Fulfilling the Promise
School of Law
by Steven D. Jamar
Thurgood Marshall was one of the architects of Brown v. Board of Education, and was the lead counsel arguing against the separate but equal rule of Plessy v. Ferguson. Charles Hamilton Houston was his mentor at and after Marshall attended Howard University School of Law. He went on to be the first African American on the United States Supreme Court.
Thurgood Marshall was born and raised in Baltimore, Maryland. (born on July 2, 1908). He did well through high school and graduated from Lincoln University, a small private HBCU, in Pennsylvania in 1930. He then applied to the University of Maryland School of Law in 1930, but was denied admission. He then went to Howard University School of Law, in Washington, DC. Howard University had been created in 1867 in large part to educate slaves and the descendents of slaves. The HU law school was created two years later and to a very large degree created the black bar that developed and implemented the strategy leading to Brown.
In 1933 Thurgood Marshall graduated as valedictorian of HUSL and became a civil rights activist. In 1938 he became an attorney for the NAACP and in 1940 became the NAACP's chief counsel and founder of the NAACP Legal Defense and Educational Fund. Among the many precedent-setting cases he argued were Smith v. Allwright (1944) in which the Court held that the exclusion of black voters from primary elections in Texas was unconstitutional and Shelley v. Kraemer (1948) in which the Court held that racial restrictive covenants in housing were unconstitutional.
But the most important work done by Thurgood Marshall, Charles Hamilton Houston, and a few other attorneys was creating a number of precedents leading to Brown v. Board of Education. In 1954 Brown overruled Plessy v. Ferguson (1896) and held "separate but equal" unconstitutional in public schools nationwide. Brown ultimately led to the dismantling of de jure discrimination. Among the major steps toward Brown was Pearson v. Murray (1936) in which Marshall and Houston fittingly established in Maryland's highest court that the University of Maryland School of Law could not exclude African Americans as Maryland had excluded Marshall just a few years earlier. Two years later in Gaines (1938) this principle was extended to the entire country when the U.S. Supreme Court held that Missouri could not exclude blacks from the state law school since there was no comparable, and could be no comparable, school in Missouri for African Americans because of the unique intangibles of a legal education. The principal was then extended further in a number of cases including Sweatt v.
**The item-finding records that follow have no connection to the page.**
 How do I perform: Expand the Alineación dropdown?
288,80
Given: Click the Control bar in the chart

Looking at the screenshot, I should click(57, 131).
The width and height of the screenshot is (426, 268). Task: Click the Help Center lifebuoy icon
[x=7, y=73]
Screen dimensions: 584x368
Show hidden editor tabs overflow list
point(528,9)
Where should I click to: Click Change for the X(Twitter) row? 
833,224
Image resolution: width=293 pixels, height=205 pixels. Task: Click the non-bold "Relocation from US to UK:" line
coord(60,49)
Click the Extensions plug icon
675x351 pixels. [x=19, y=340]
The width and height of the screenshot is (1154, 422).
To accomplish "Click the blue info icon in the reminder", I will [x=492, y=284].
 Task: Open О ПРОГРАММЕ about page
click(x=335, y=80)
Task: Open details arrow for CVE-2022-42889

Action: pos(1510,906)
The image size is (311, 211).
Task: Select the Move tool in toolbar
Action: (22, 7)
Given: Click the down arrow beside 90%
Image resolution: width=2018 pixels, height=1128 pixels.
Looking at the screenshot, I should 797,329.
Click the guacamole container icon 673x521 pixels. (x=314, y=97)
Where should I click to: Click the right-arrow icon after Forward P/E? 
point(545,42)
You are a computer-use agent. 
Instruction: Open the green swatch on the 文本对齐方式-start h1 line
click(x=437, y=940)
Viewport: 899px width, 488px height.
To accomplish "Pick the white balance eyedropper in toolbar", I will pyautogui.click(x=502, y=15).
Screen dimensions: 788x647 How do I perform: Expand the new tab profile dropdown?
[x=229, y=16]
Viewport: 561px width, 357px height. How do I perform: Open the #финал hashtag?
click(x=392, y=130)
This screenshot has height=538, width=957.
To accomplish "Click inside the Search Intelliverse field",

Painter (1950) which declared separate but equal facilities for black professionals and graduate students in state universities unconstitutional. Ultimately this precedent was extended to other schools and ultimately down to public primary and secondary education in Brown.
President John F. Kennedy appointed Marshall to the U.S. Court of Appeals for the Second Circuit in 1961. He became President Lyndon B. Johnson's Solicitor General in 1965. Then in 1967 Pres. Johnson appointed him to the Supreme Court where he served until he retired in 1991. He was the first African American to serve on the nation's highest court.
Thurgood Marshall died of heart failure on January 24, 1993.